Rather than vague statements about “using AI responsibly,” be specific and detailed about where AI will be used, where humans will intervene, and what safeguards are in place. Vague guarantees are worthless. Specific commitments can be evaluated and held accountable. Separate drafting and fact-checking.
AI is good at the former, but unreliable at the latter. Treat them as separate steps with separate criteria. Never let the speed of AI drafting reduce the time allotted for human verification. Check all citations.
This is a non-negotiable for educational content. If the quote is surfaced or generated by AI, make sure the source exists and supports your claim. If you cannot confirm, please delete it. We have a modification policy.
You will make mistakes. How you handle it is more important than whether you make it or not. Promise a specific time period for corrections, visibly mark corrections, and allow viewers to report mistakes. Leave the final judgment to humans.
AI should accelerate your processes, not replace your judgment.
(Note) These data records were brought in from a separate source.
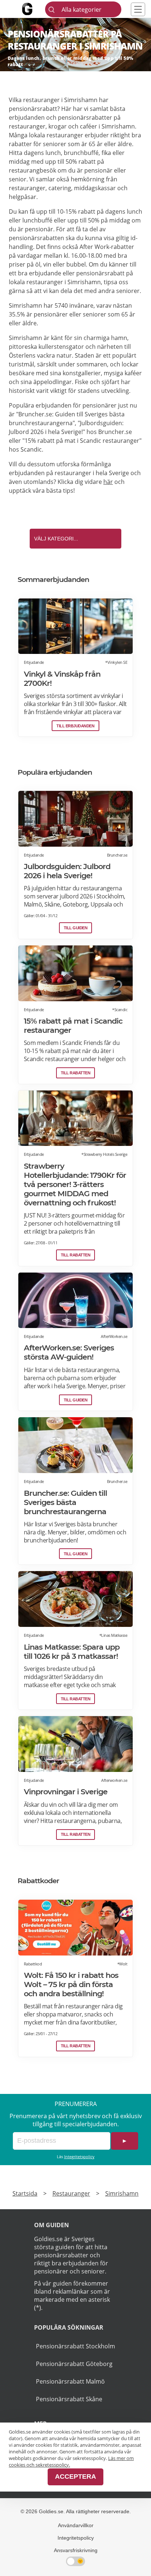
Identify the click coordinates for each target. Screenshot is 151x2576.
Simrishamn (122, 2193)
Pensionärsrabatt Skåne (69, 2399)
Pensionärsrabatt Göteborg (74, 2364)
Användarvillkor (75, 2525)
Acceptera (75, 2476)
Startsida (24, 2193)
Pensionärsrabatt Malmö (70, 2381)
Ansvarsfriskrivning (75, 2550)
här (108, 482)
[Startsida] (36, 9)
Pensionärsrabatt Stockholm (75, 2346)
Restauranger (71, 2193)
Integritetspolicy (79, 2156)
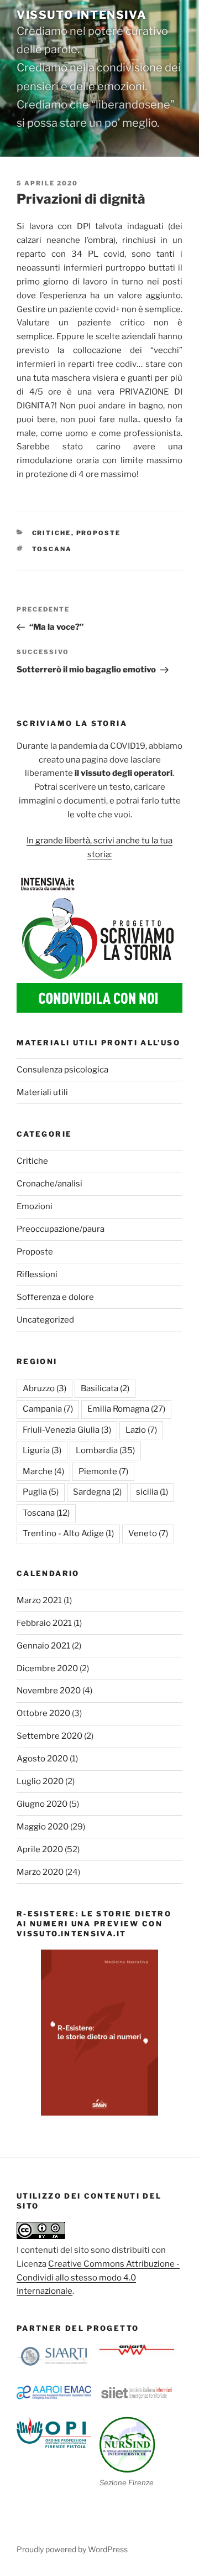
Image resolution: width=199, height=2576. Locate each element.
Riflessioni (37, 1274)
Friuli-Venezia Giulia (67, 1430)
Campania (48, 1409)
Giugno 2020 (42, 1804)
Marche (43, 1471)
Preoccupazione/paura (60, 1229)
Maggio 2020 (43, 1827)
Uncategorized (45, 1320)
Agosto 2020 (42, 1759)
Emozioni (35, 1206)
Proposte (98, 533)
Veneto (148, 1533)
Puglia (41, 1492)
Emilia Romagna (126, 1409)
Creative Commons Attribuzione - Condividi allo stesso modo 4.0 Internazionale (98, 2278)
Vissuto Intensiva (81, 15)
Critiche (51, 533)
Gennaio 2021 (43, 1646)
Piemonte (103, 1471)
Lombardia (105, 1450)
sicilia (152, 1492)
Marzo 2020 (40, 1872)
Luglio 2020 (40, 1781)
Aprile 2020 (40, 1849)
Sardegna (97, 1492)
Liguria (42, 1450)
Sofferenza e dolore (55, 1297)
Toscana (52, 549)
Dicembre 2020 (47, 1668)
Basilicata (105, 1388)
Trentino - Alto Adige (68, 1533)
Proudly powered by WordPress (72, 2549)
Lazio (141, 1430)
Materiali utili (42, 1092)
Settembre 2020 (49, 1736)
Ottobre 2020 (43, 1713)
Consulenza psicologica (62, 1070)
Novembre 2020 (49, 1691)
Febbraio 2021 (44, 1623)
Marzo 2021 (39, 1600)
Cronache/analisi (49, 1184)
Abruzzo (44, 1388)
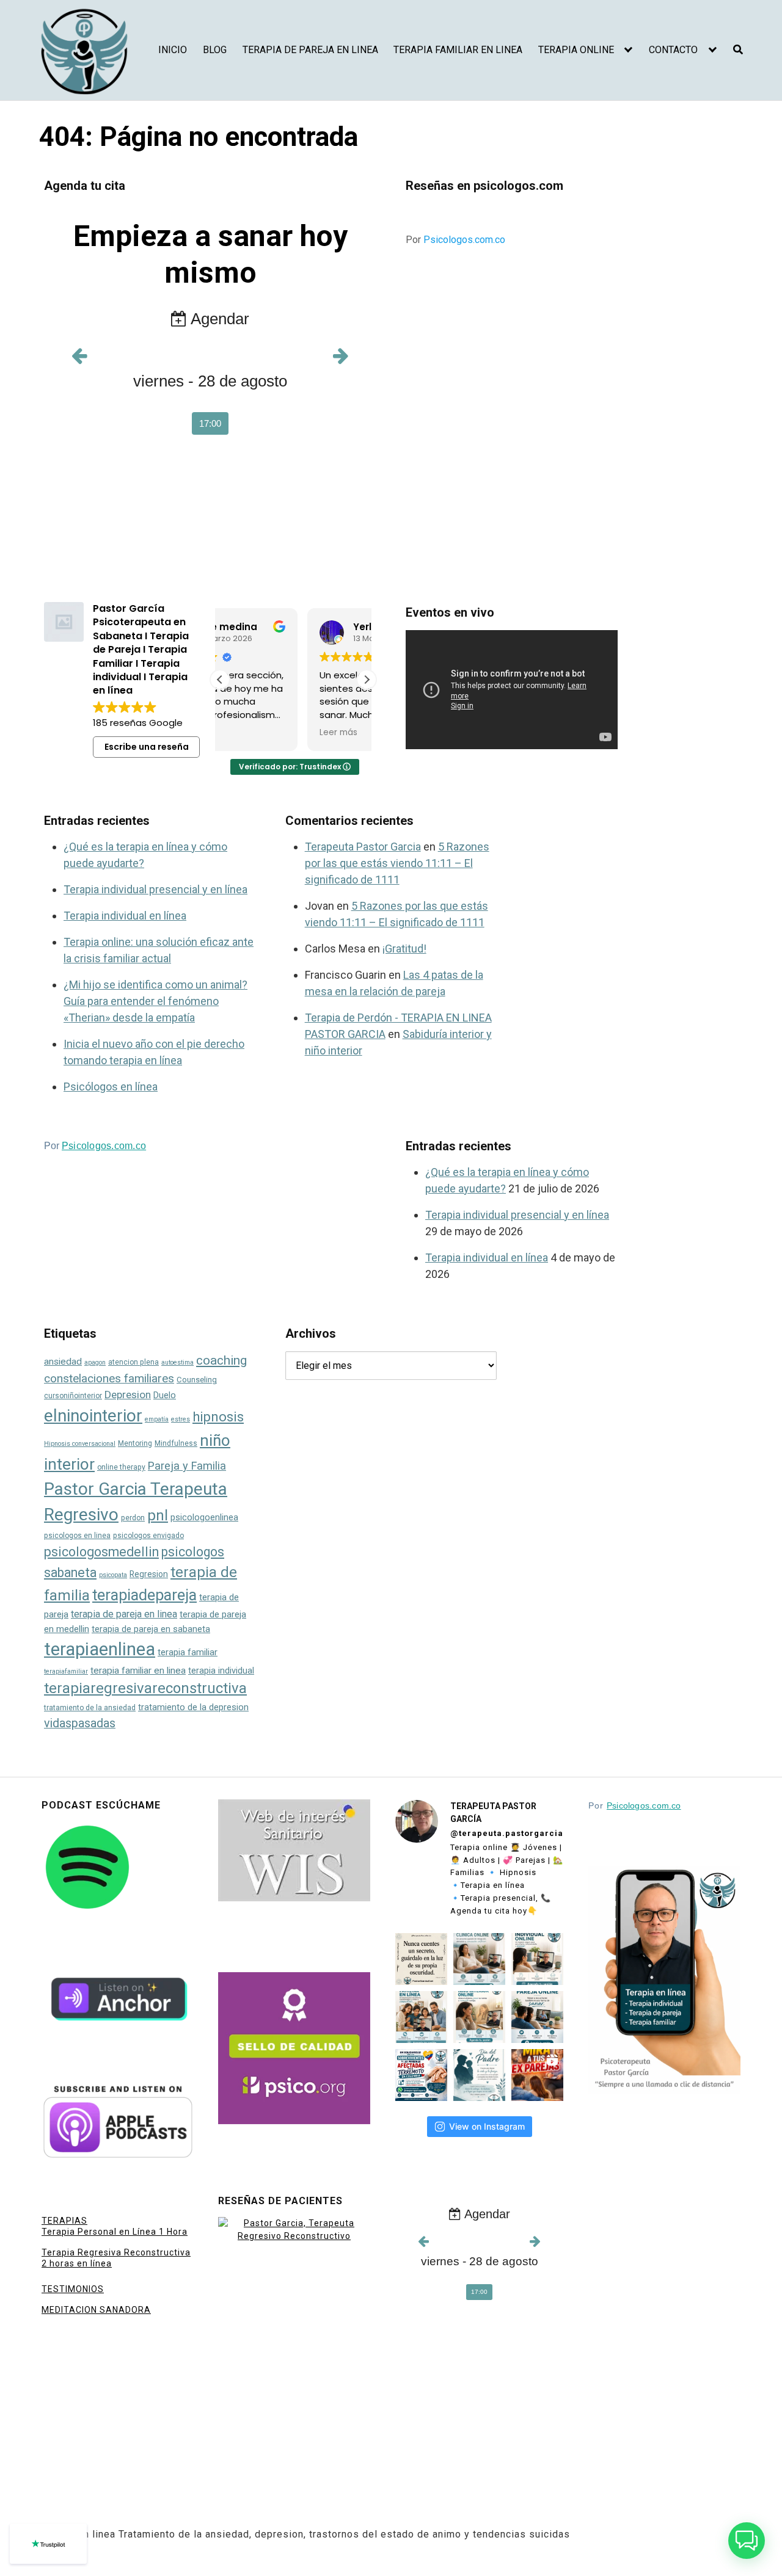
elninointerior (93, 1416)
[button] (366, 679)
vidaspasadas (79, 1723)
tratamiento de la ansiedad (90, 1707)
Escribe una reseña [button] (146, 747)
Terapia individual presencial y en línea (155, 889)
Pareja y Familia (187, 1465)
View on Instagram (487, 2126)
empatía (157, 1419)
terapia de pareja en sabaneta (151, 1629)
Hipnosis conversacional (79, 1444)
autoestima (177, 1362)
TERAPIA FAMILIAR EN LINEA (457, 50)
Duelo (164, 1395)
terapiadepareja (144, 1595)
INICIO (172, 50)
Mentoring (135, 1443)
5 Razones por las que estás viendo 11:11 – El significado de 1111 (397, 863)
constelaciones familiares (109, 1378)
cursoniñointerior (73, 1395)
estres (180, 1419)
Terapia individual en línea (125, 915)
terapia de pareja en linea (124, 1614)
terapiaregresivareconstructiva (145, 1688)
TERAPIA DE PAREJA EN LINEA (310, 50)
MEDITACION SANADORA (96, 2310)
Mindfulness (176, 1443)
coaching (221, 1360)
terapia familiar (187, 1652)
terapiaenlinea (99, 1649)
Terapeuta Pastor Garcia (363, 846)
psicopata (113, 1575)
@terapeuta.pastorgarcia (506, 1833)
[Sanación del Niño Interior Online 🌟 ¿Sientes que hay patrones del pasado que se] (479, 2017)
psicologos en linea (77, 1535)
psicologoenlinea (204, 1517)
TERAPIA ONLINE (576, 50)
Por (455, 239)
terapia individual (221, 1671)
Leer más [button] (251, 732)
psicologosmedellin (101, 1551)
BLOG (215, 50)
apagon (95, 1362)
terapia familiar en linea (138, 1670)
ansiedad (63, 1361)
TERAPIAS (64, 2221)
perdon (133, 1518)
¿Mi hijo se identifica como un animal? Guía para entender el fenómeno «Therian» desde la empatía (155, 1001)
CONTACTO (673, 50)
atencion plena (133, 1362)
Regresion (149, 1574)
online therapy (121, 1467)
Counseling (197, 1379)
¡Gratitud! (404, 948)
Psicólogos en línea (111, 1086)
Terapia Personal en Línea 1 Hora (115, 2232)
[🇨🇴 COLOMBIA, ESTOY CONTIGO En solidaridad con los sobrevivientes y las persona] (421, 2075)
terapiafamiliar (66, 1671)
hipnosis (218, 1416)
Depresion (127, 1394)
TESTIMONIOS (73, 2289)
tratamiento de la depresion (193, 1707)
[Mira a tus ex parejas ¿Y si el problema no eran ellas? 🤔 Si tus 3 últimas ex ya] (537, 2075)
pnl (157, 1515)
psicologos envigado (148, 1535)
The moment you remove human oversight from the creation of educational content is the moment you stop being an education company and start becoming a content production company.
big picture
The EdTech industry is at a crossroads. AI allows us to create educational content at unprecedented scale and speed. It’s really exciting. However, scale without quality control cannot be considered a contribution to education. It is a contribution to misinformation.
Companies that actively demonstrate their work gain long-term trust. Consider not just the sophisticated output, but also the process behind it: where AI can help, where humans will intervene, and what standards will govern the entire operation. If publishing a framework like this encourages a few more teams to open up their processes, the educational content ecosystem will be better off.